Stored items
- - - - - - -

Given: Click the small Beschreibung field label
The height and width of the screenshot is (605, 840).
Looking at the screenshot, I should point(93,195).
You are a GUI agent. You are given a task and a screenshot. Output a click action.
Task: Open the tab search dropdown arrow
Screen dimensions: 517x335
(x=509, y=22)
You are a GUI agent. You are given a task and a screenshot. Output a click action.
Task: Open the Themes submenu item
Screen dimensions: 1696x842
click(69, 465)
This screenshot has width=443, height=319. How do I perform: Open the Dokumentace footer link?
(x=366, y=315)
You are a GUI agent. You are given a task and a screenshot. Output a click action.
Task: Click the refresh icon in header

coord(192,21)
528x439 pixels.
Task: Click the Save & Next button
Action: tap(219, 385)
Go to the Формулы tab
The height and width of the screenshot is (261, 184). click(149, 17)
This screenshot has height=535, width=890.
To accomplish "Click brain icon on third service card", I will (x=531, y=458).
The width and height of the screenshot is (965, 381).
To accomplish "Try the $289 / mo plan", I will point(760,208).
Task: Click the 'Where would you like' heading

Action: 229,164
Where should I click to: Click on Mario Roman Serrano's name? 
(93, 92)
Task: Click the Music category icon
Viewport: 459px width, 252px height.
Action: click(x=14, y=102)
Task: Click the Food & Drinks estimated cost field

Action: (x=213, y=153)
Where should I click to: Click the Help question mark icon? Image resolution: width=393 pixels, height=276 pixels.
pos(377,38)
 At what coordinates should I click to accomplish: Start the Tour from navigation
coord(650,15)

- - - - - - -

• EXERCISE AIM
Transcribe the records. Keep every word exactly as it stands.

• RESPONSE BELOW
Given: Click the small Beschreibung field label
The height and width of the screenshot is (605, 840).
Looking at the screenshot, I should point(93,195).
You are a GUI agent. You are given a task and a screenshot. Output a click action.
Task: Open the tab search dropdown arrow
Screen dimensions: 517x335
(x=509, y=22)
You are a GUI agent. You are given a task and a screenshot. Output a click action.
Task: Open the Themes submenu item
Screen dimensions: 1696x842
click(69, 465)
This screenshot has width=443, height=319. How do I perform: Open the Dokumentace footer link?
(x=366, y=315)
You are a GUI agent. You are given a task and a screenshot. Output a click action.
Task: Click the refresh icon in header

coord(192,21)
528x439 pixels.
Task: Click the Save & Next button
Action: tap(219, 385)
Go to the Формулы tab
The height and width of the screenshot is (261, 184). click(149, 17)
This screenshot has height=535, width=890.
To accomplish "Click brain icon on third service card", I will (x=531, y=458).
The width and height of the screenshot is (965, 381).
To accomplish "Try the $289 / mo plan", I will point(760,208).
Task: Click the 'Where would you like' heading

Action: 229,164
Where should I click to: Click on Mario Roman Serrano's name? 
(93, 92)
Task: Click the Music category icon
Viewport: 459px width, 252px height.
Action: click(x=14, y=102)
Task: Click the Food & Drinks estimated cost field

Action: (x=213, y=153)
Where should I click to: Click the Help question mark icon? Image resolution: width=393 pixels, height=276 pixels.
pos(377,38)
 At what coordinates should I click to accomplish: Start the Tour from navigation
coord(650,15)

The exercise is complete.